> _Rows_:
------------------------------

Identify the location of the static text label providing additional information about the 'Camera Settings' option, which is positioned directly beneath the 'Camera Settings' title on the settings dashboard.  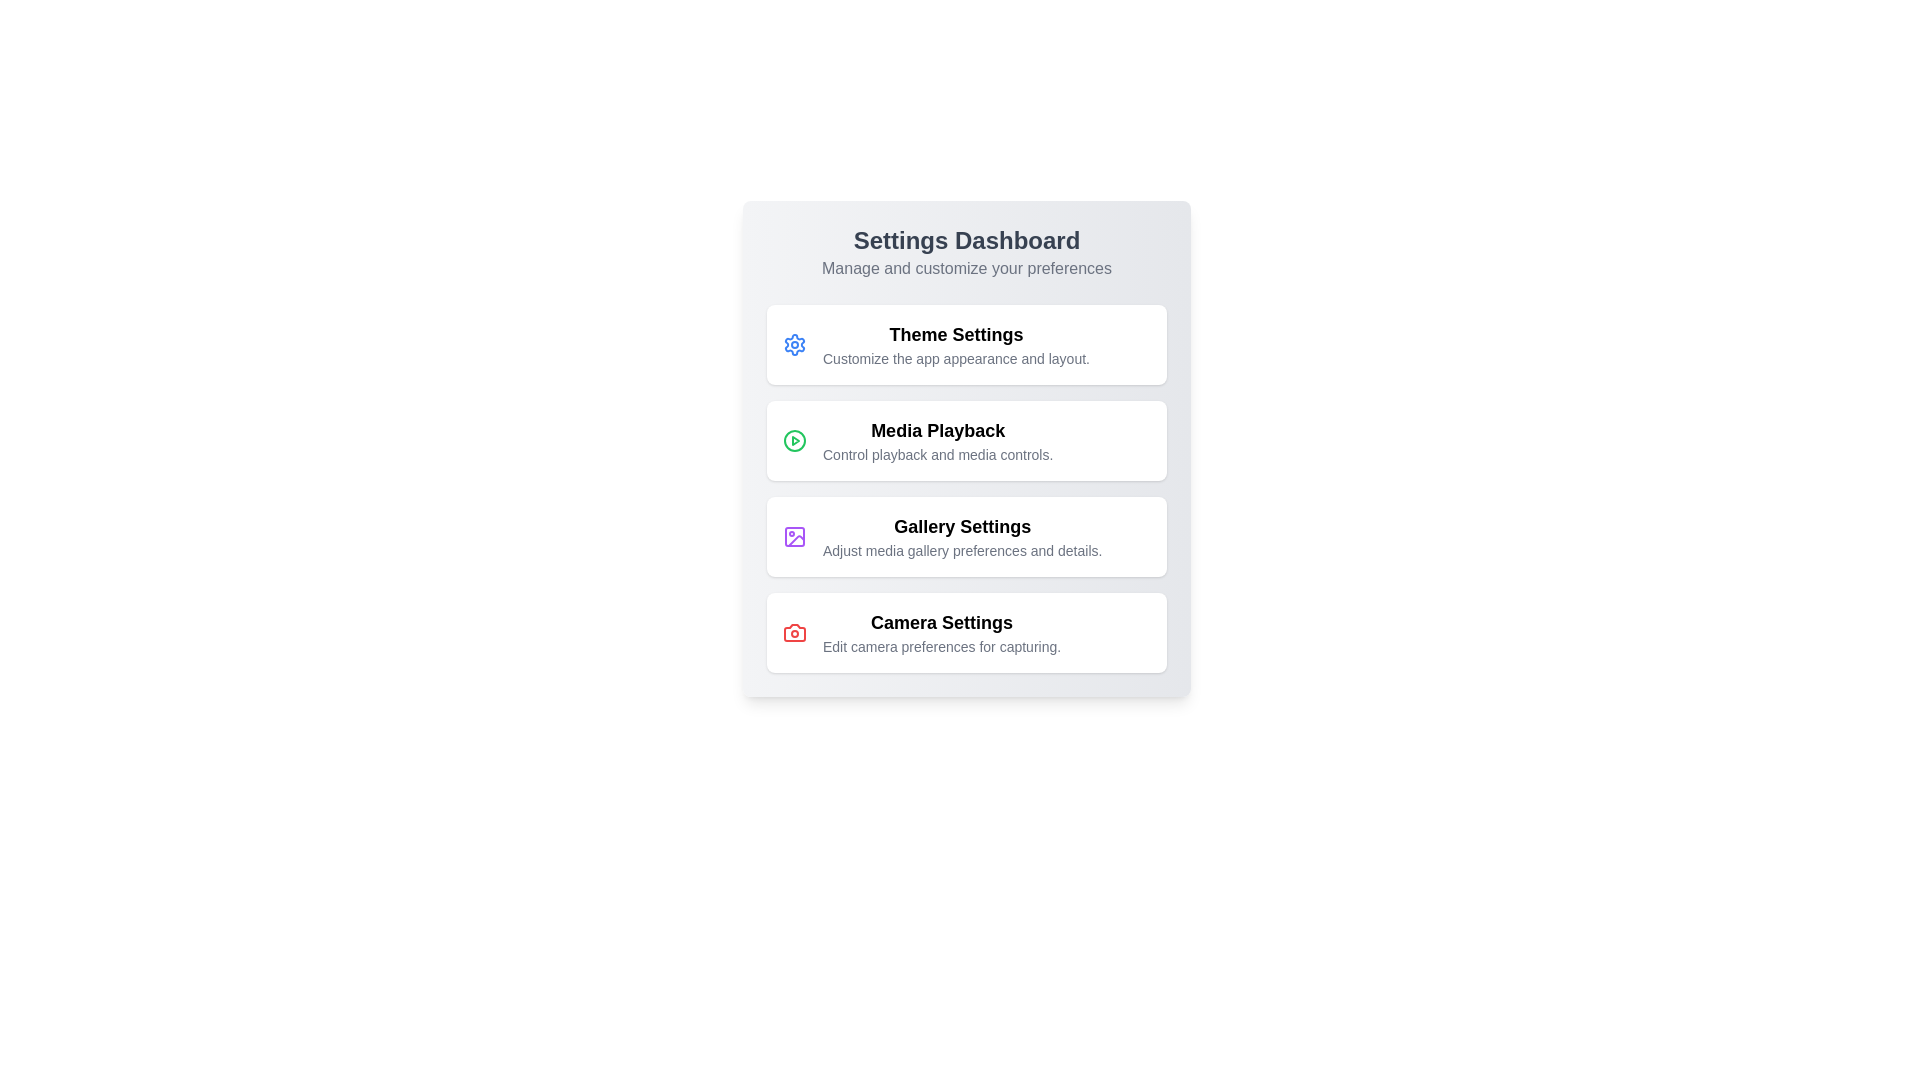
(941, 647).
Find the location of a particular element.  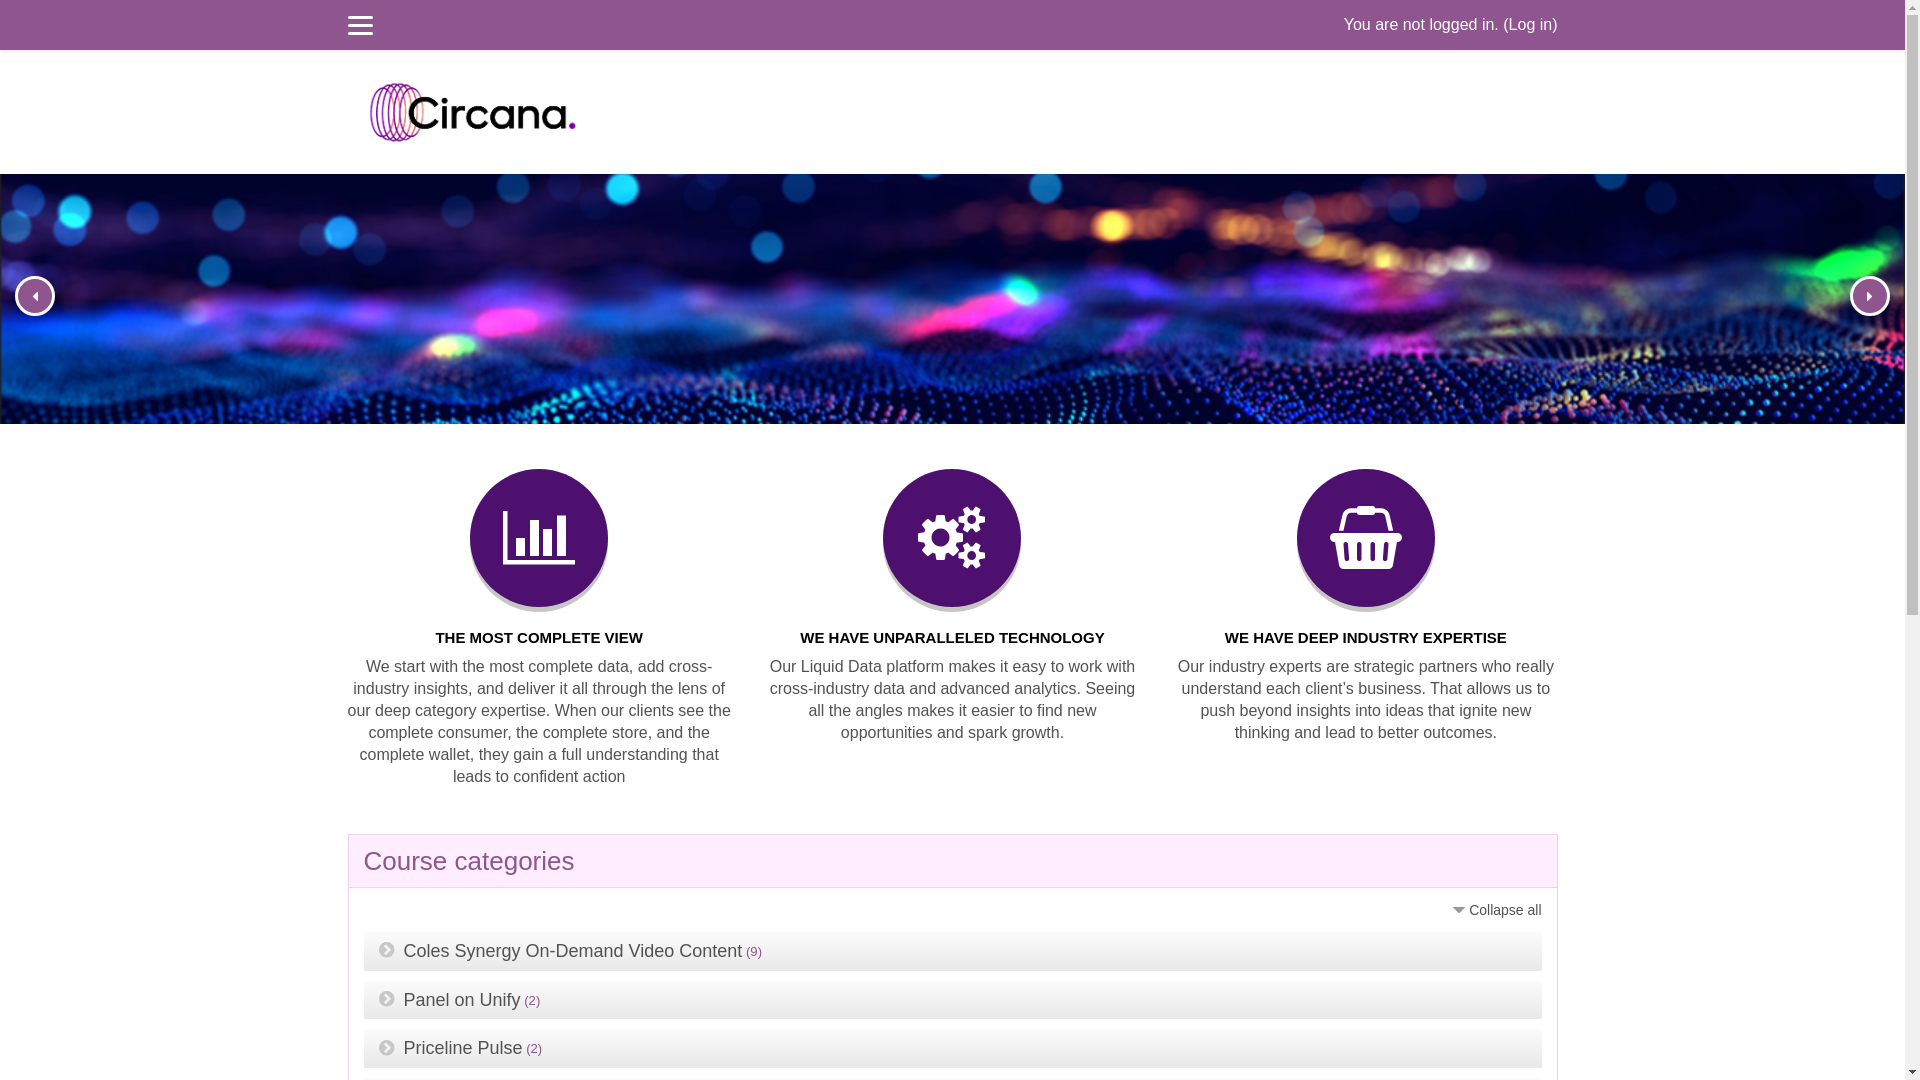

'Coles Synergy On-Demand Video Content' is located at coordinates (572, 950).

------------------------------

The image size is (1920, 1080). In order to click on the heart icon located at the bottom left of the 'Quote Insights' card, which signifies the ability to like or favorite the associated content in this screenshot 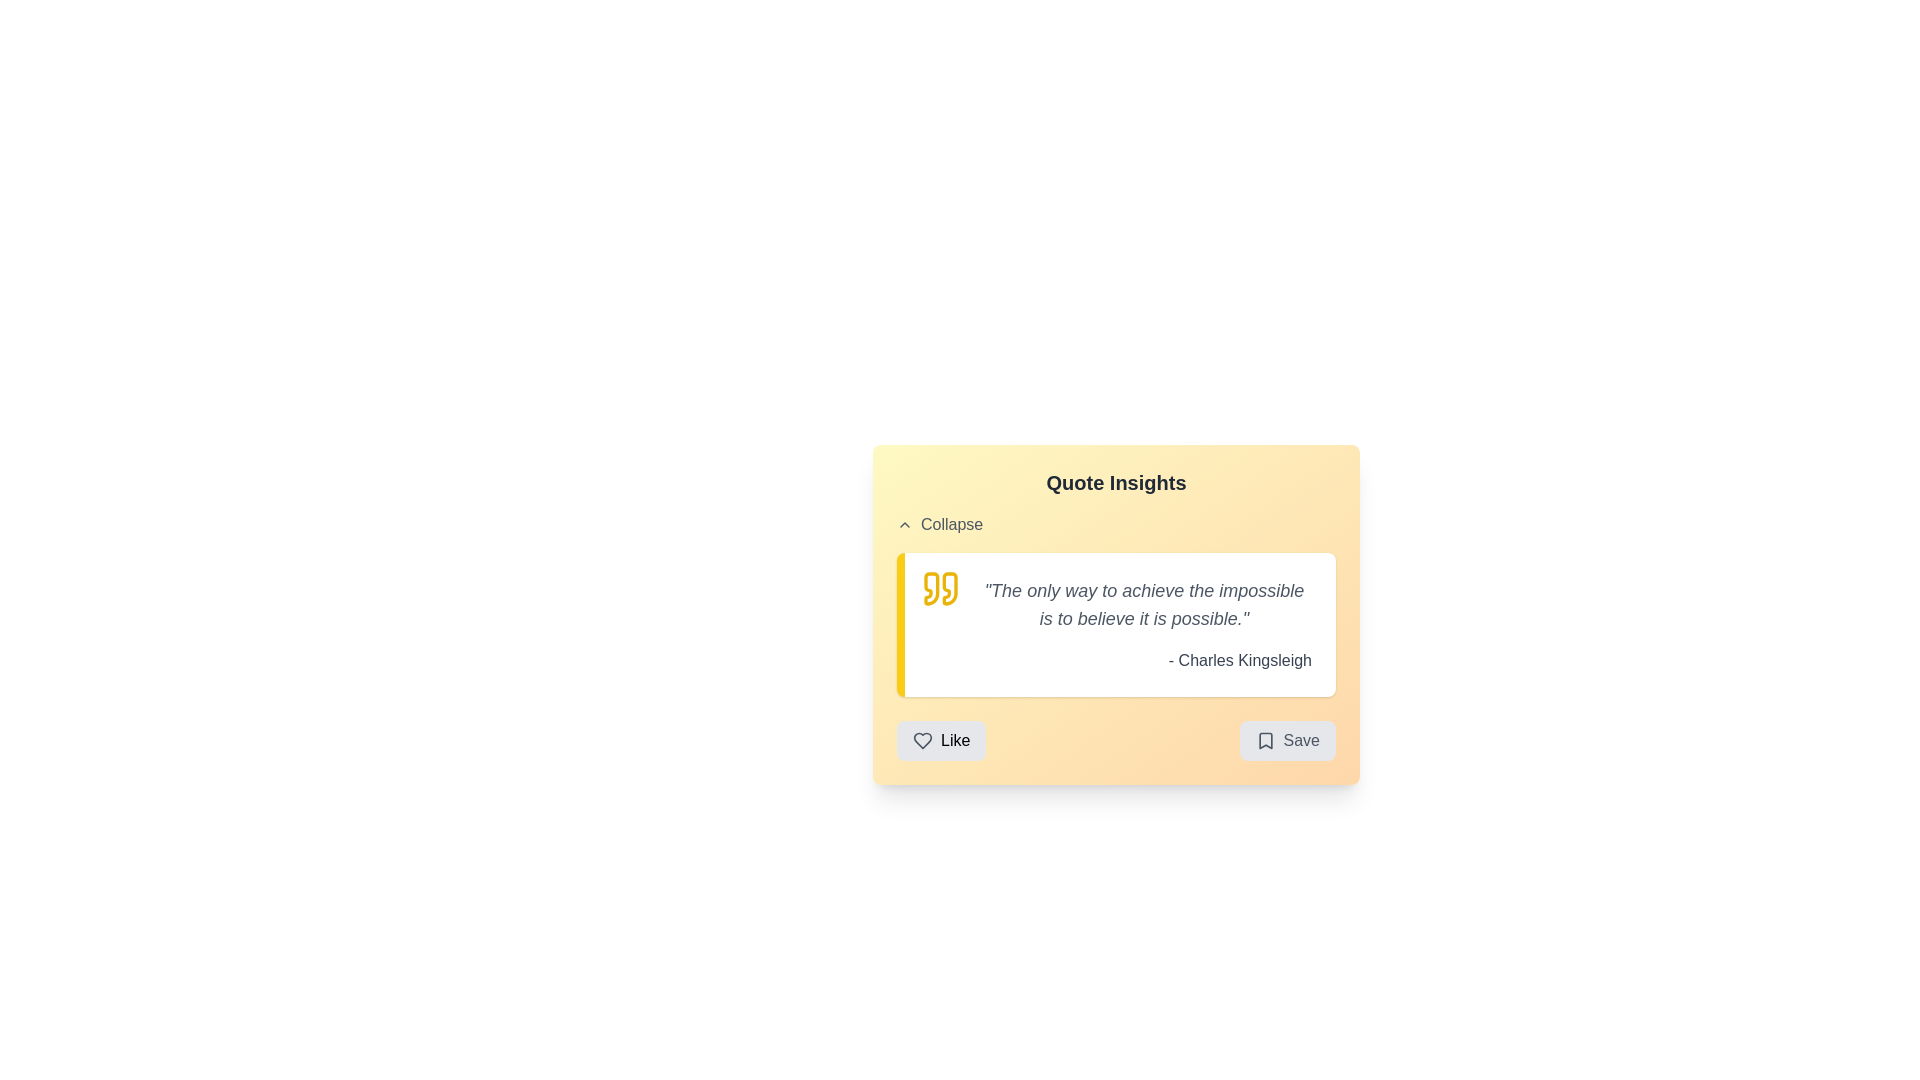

------------------------------

> _Goal_: Please rewrite the entries from the line with "Identify the location" up to and including the line with "coordinates (572, 950)." as a numbered list, skipping any blank lines and leaving out the pictures.

> _Response to the task_:
1. Identify the location of the static text label providing additional information about the 'Camera Settings' option, which is positioned directly beneath the 'Camera Settings' title on the settings dashboard.  
2. (941, 647).
3. Find the location of a particular element.  
4. 'Coles Synergy On-Demand Video Content' is located at coordinates (572, 950).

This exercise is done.